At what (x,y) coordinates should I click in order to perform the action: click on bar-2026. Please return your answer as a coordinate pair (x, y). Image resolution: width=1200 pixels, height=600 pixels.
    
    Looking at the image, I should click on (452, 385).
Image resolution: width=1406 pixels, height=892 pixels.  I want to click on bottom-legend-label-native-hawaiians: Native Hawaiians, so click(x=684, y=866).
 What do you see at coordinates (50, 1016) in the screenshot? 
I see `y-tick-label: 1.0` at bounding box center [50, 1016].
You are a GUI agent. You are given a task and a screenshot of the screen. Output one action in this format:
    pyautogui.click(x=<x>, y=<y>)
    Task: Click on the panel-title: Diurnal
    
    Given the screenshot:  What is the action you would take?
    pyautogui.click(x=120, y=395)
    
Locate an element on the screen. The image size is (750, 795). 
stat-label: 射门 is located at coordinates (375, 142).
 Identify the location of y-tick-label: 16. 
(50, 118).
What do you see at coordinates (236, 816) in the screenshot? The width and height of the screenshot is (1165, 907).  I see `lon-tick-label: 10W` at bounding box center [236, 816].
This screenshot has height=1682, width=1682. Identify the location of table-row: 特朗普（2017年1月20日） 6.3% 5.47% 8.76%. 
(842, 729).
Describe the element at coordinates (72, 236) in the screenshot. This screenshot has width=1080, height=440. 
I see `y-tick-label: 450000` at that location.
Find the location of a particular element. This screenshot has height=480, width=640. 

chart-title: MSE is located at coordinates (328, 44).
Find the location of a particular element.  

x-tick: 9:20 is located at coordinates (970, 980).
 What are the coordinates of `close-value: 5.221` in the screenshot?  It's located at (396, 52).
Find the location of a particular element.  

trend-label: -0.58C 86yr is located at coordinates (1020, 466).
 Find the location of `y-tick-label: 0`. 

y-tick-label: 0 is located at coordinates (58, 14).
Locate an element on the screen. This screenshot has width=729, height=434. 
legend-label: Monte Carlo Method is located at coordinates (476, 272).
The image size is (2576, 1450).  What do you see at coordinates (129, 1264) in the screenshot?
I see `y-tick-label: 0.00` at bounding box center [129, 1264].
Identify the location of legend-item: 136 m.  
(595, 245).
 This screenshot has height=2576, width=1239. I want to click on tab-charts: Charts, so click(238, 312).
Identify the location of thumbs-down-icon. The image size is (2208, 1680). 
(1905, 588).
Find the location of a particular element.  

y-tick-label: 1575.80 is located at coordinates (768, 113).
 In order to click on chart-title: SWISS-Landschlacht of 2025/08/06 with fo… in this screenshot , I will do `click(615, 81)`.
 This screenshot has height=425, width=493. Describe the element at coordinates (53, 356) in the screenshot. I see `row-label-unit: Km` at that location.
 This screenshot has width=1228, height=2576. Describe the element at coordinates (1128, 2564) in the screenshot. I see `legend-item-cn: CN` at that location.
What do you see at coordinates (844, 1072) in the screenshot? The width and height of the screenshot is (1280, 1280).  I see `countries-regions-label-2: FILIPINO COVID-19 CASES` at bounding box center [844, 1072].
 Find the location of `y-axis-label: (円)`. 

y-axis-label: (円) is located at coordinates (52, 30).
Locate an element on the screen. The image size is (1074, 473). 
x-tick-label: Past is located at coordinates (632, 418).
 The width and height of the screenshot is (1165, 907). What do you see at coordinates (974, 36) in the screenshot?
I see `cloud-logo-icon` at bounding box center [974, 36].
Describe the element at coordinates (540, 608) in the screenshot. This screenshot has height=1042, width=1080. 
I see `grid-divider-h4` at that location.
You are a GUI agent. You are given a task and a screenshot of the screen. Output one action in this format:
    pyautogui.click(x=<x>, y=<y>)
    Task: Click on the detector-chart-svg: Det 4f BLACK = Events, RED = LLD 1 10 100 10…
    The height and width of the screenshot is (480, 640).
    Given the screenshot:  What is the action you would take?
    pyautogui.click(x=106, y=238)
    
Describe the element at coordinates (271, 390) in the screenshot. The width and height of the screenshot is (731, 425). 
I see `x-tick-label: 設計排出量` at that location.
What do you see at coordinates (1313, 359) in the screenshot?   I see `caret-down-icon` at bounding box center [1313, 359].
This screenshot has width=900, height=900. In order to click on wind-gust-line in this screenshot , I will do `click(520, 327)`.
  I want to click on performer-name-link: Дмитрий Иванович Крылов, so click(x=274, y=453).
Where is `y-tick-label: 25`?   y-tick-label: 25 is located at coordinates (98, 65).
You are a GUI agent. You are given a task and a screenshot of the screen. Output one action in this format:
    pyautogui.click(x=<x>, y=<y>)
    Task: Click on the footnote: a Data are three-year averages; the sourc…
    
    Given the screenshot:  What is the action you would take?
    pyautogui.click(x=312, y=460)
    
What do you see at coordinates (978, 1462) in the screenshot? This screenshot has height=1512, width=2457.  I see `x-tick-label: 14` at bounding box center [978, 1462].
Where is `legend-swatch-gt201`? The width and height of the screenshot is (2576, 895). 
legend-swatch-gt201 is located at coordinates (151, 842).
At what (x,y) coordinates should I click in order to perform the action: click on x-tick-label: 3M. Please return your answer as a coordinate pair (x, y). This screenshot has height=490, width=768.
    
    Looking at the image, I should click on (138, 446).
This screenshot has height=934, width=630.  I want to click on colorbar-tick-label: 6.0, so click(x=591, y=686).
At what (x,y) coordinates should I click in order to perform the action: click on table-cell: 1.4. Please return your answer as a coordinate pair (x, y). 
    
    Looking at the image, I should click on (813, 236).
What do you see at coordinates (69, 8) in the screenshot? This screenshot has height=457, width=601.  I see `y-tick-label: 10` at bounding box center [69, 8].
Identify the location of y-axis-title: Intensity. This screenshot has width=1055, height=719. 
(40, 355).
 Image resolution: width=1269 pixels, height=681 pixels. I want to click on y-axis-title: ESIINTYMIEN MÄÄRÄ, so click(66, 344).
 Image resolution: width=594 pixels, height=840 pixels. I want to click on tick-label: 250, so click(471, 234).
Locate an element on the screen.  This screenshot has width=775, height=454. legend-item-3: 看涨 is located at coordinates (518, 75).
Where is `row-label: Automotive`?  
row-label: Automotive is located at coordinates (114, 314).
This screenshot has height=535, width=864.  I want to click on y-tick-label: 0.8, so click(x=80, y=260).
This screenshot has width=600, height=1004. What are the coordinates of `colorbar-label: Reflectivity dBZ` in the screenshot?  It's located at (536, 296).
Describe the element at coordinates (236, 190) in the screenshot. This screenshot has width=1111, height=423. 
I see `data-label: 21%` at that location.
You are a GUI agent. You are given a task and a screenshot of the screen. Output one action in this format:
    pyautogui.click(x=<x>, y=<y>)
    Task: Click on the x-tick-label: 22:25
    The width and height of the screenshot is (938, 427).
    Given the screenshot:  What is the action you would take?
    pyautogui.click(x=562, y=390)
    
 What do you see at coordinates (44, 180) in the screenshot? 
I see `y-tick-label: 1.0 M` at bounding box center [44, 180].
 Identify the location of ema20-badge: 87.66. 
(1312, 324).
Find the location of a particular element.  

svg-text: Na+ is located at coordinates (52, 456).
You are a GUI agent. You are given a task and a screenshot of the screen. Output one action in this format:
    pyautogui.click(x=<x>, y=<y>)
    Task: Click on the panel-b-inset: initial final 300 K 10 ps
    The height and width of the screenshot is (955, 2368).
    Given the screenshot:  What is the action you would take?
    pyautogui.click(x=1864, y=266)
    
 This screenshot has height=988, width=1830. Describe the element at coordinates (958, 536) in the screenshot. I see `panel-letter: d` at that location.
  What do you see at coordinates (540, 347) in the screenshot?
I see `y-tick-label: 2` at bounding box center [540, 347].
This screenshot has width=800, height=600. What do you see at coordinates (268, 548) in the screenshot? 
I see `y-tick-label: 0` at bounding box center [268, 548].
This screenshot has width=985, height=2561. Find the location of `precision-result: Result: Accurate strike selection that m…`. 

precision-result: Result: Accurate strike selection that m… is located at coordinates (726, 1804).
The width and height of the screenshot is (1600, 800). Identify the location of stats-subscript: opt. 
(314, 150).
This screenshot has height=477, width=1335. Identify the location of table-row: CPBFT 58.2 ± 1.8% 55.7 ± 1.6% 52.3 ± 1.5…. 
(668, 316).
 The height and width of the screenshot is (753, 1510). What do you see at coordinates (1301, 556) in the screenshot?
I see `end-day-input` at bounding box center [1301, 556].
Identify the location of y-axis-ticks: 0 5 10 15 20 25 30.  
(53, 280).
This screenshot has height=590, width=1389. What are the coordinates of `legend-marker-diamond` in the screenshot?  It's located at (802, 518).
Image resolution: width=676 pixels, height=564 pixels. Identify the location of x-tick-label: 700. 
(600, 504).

..........

Return the lines of the listing above from the line that contains "In order to click on chart-title: SWISS-Landschlacht" to the line that contains "y-axis-label: (円) is", both included, with nothing changed.

▸ Response to this task:
 In order to click on chart-title: SWISS-Landschlacht of 2025/08/06 with fo… in this screenshot , I will do `click(615, 81)`.
 This screenshot has height=425, width=493. Describe the element at coordinates (53, 356) in the screenshot. I see `row-label-unit: Km` at that location.
 This screenshot has width=1228, height=2576. Describe the element at coordinates (1128, 2564) in the screenshot. I see `legend-item-cn: CN` at that location.
What do you see at coordinates (844, 1072) in the screenshot? The width and height of the screenshot is (1280, 1280).  I see `countries-regions-label-2: FILIPINO COVID-19 CASES` at bounding box center [844, 1072].
 Find the location of `y-axis-label: (円)`. 

y-axis-label: (円) is located at coordinates (52, 30).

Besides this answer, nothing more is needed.